Belgowie pokonani, ZAKSA umacnia się na pozycji lidera
Liga Mistrzów CEV
ZAKSA Kędzierzyn-Koźle
3:0
ZAKSA Kędzierzyn-Koźle
28 stycznia 2020, 18:00
25:19 25:18 25:20

Pokonując Knack Roeselare ZAKSA Kędzierzyn-Koźle umocniła się na pierwszym miejscu tabeli. Podopieczni Nikoli Grbicia kontynuują również serię zwycięstw bez straty seta w elitarnych rozgrywkach. MVP spotkania z wicemistrzem Belgii wybrany został Simone Parodi.

Rywalizację skutecznym atakiem otworzył Arpad Baroti, na odpowiedź rywali nie trzeba było długo czekać. W szeregach Belgów punktowali Tuerlinckx z Fragkosem. Wykorzystując dokładne dogrania swoich kolegów Benjamin Toniutti uaktywnił grę przez środek, a tam ze 100%-skutecznością radził sobie David Smith. Przy grze na styku nieco wyższą zaliczkę dały nam zagrywki Simone Parodiego (5:3), równie dobrze w tym elemencie spisywał się Kamil Semeniuk i przy kolejnej serii prowadzIliśmy 9:6. Przy rosnącej przewadze naszego zespołu trener wicemistrzów Belgii dwukrotnie w krótkim czasie musiał ratować się przerwą na żądanie (15:10). ZAKSA nie zwalniała tempa, nasi zawodnicy do celnych ataków dodali oczka zdobywanie bezpośrednio blokiem. Ponownie sporo problemów przyjezdnym sprawiły zarywki Kamila Semeniuka, sprytem na siatce wykazał się jeszcze Simone Parodi i w końcówce prowadziliśmy 18:13. Belgowie celne zagrania przeplatali błędami własnymi, w sytuacyjnych piłkach mistrzowie Polski nie dali rywalom szans (21:14). W kluczowej fazie seta boisko opuścił jeden z liderów Roeselare- Hendrik Tuerlinckx. Pojedyncze skuteczne zagrania gości pozwoliły im jedynie zmniejszyć rozmiar porażki (25:19).

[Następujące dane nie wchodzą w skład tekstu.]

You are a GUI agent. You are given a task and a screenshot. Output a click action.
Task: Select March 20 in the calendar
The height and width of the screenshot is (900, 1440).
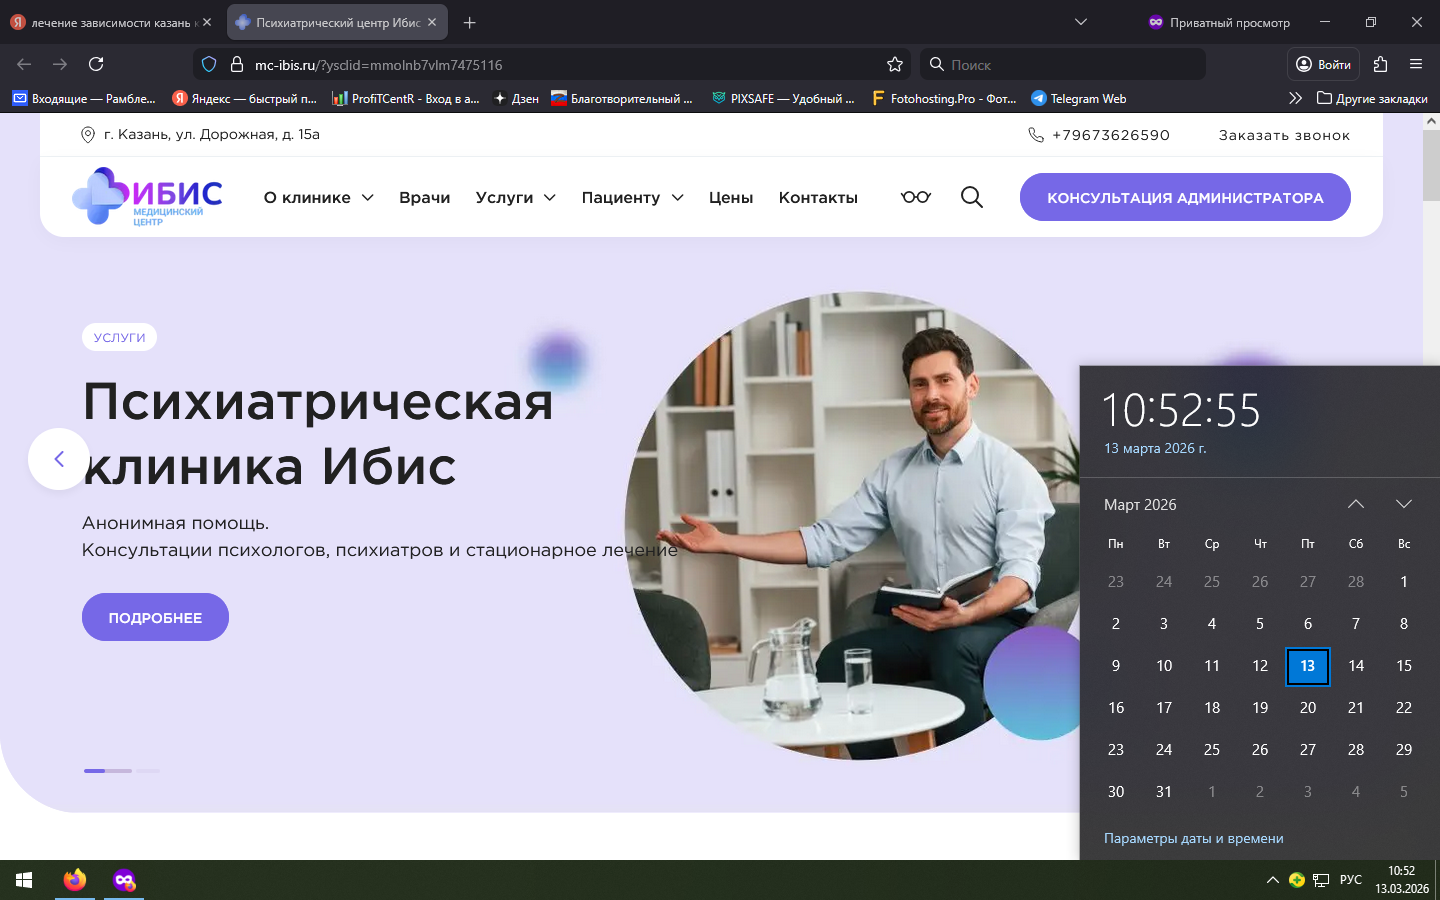pos(1307,708)
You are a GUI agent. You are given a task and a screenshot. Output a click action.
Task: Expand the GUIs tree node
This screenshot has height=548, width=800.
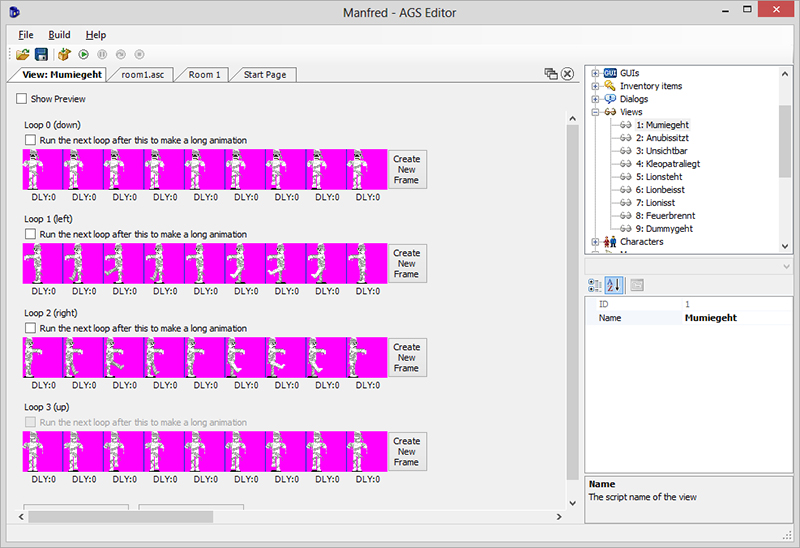[x=596, y=73]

W kolejnej części spotkania dość niespodziewanie to goście rozpoczęli lepiej, prowadząc 5:2. Nasz zespół zniwelował nieco dystans, jednak blok na Barotim i punktowy serwis Fragkosa zmusiły naszego trenera do reakcji. Taki stan rzeczy nie trwał długo, znakomite zagrywki Davida Smitha i skuteczność Kamila Semeniuka w kontratakach przyniosły oczekiwane rezultaty i odzyskaliśmy kontakt punktowy (8:9). Ponownie to ZAKSA dyktowała warunki, z obawy przed blokiem naszego zespołu kapitan Belgów popełniał kolejne błędy w ataku (11:10). Tym razem dość długo trwała gra na styku, przy wymianie sił w ataku. Cierpliwa gra mistrzów Polski opłaciła się, przy serii zagrywek Arpada Barotiego i kontratakach zwieńczonych zagraniami Simone Parodiego z lewego skrzydła odskoczyliśmy rywalom, prowadząc w końcówce 19:14. Nawet przerwa na żądanie trenera gości nie wybiła z rytmu naszego atakującego, Węgier kontynuował serię, a nasz zespół punktował również blokiem. Końcówka seta to popis gry w ataku naszego zespołu i pewna wygrana (25:18).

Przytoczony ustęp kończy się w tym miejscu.